History isn’t fair, and much of the burden of answering that question falls right now on one man. That is of course Rod Rosenstein, the newly confirmed deputy attorney general . . . . If he wanted to be remembered as another Richardson, Ruckelshaus, or Cox, he would already have called for the appointment of a special prosecutor, or would do so today. Mr. Rosenstein, a lot depends on you.
The Republicans of the Watergate era stuck with Richard Nixon as long as they could, but they acted all along as if larger principles were at stake. This I remember more clearly than any other aspect of that era . . . many congressional Republicans of that era who acted as if their responsibilities were broader than sheer party-line solidarity.
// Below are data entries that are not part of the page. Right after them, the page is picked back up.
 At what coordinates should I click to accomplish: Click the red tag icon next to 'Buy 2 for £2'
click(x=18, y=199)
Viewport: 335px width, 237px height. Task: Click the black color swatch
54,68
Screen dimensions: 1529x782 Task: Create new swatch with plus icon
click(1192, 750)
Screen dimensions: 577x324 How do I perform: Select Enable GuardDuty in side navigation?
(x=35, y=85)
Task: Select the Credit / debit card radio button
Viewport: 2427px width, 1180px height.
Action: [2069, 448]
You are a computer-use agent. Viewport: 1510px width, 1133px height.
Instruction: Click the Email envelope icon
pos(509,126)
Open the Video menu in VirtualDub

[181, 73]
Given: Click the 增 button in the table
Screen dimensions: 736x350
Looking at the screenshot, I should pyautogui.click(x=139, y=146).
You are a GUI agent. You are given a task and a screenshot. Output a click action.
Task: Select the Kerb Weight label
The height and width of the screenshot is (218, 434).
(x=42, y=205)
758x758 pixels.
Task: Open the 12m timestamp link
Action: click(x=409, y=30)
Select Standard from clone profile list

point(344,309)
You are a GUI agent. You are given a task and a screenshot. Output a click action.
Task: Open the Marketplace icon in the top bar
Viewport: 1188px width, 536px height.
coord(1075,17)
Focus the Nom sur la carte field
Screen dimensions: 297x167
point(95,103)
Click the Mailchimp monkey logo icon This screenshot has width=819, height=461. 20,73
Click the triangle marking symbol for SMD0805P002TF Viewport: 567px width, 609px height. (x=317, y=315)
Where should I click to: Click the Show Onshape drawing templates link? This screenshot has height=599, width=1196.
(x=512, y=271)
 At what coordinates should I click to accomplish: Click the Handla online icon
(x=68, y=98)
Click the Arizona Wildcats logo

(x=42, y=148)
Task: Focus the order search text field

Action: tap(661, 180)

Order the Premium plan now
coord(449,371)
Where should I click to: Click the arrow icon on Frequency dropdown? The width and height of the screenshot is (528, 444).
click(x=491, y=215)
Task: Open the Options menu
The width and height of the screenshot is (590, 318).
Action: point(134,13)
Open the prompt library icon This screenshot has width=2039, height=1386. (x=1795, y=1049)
On the merits, this era’s Republican president has done far more to justify investigation than Richard Nixon did. Yet this era’s Republican senators and members of congress have, cravenly, done far less. A few have grumbled about “concerns” and so on, but they have stuck with Trump where it counts, in votes, and since Comey’s firing they have been stunning in their silence.
Today’s party lineup in the Senate is of course 52–48, in favor of the Republicans. Thus a total of three Republican senators have it within their power to change history, by insisting on an honest, independent investigation . . . So far they have fallen in line with their party’s leader, Mitch McConnell, who will be known in history for favoring party above all else.  Because of the current lineup of legislative and executive power, the leaders whose choices matter are all Republicans.
I hope some of their choices, soon, allow them to be remembered as positively as are the GOP’s defenders of constitutional process from the Watergate days. But as of this moment, the challenge to the American system seems more extreme than in that era, and the protective resources weaker. 
 Why the difference in today's GOP versus that of the Watergate era?  Easy answer.  Today's GOP puts the interest of racists and Christofascists - perhaps the most dishonest element in American society today - rather than the principles of the Constitution or the good of the nation as a whole.  I continue to wonder how anyone moral and decent can support today's GOP.